# Brief:
Take the part of the material that opens with the line containing "Where should I click to: Select" and closes with the line containing "(x=156, y=398)". Swap "spell icon" for "spell button" and give only those lines back, otherwise unchanged and without the pictures.

# Exercise inputs:
┌──

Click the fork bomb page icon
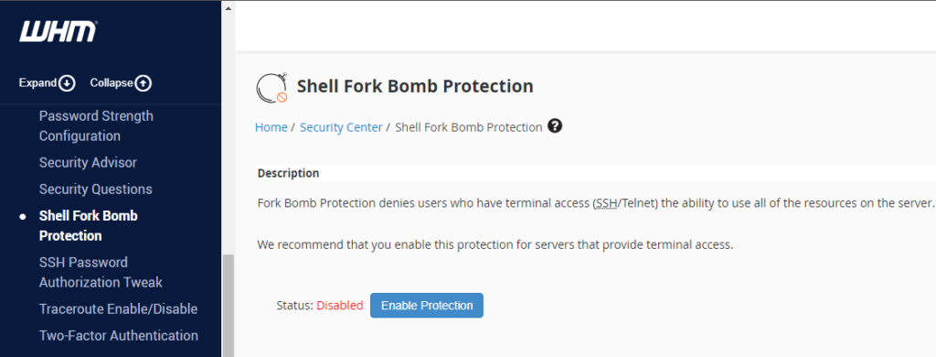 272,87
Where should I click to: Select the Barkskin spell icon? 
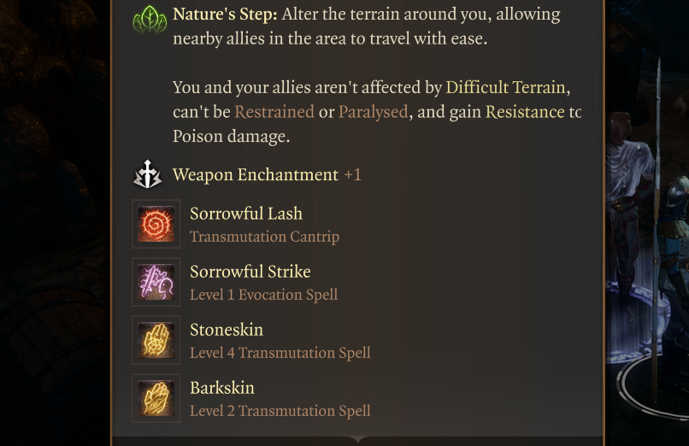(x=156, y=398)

└──
┌──

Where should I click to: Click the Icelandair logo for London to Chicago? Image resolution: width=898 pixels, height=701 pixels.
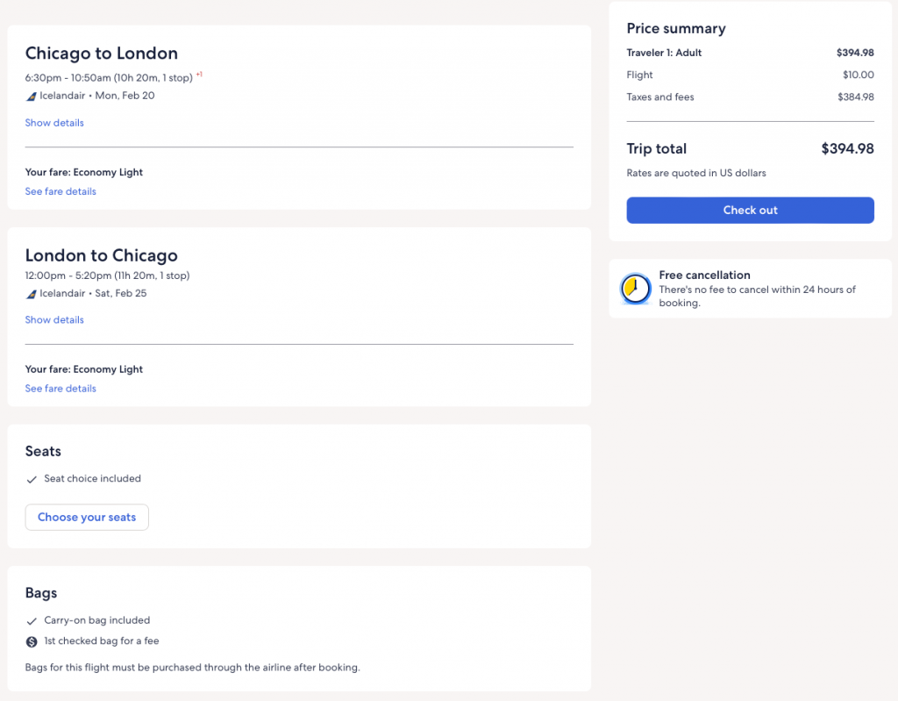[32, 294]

└──

# Expected output:
Where should I click to: Select the Barkskin spell button? 
(x=156, y=398)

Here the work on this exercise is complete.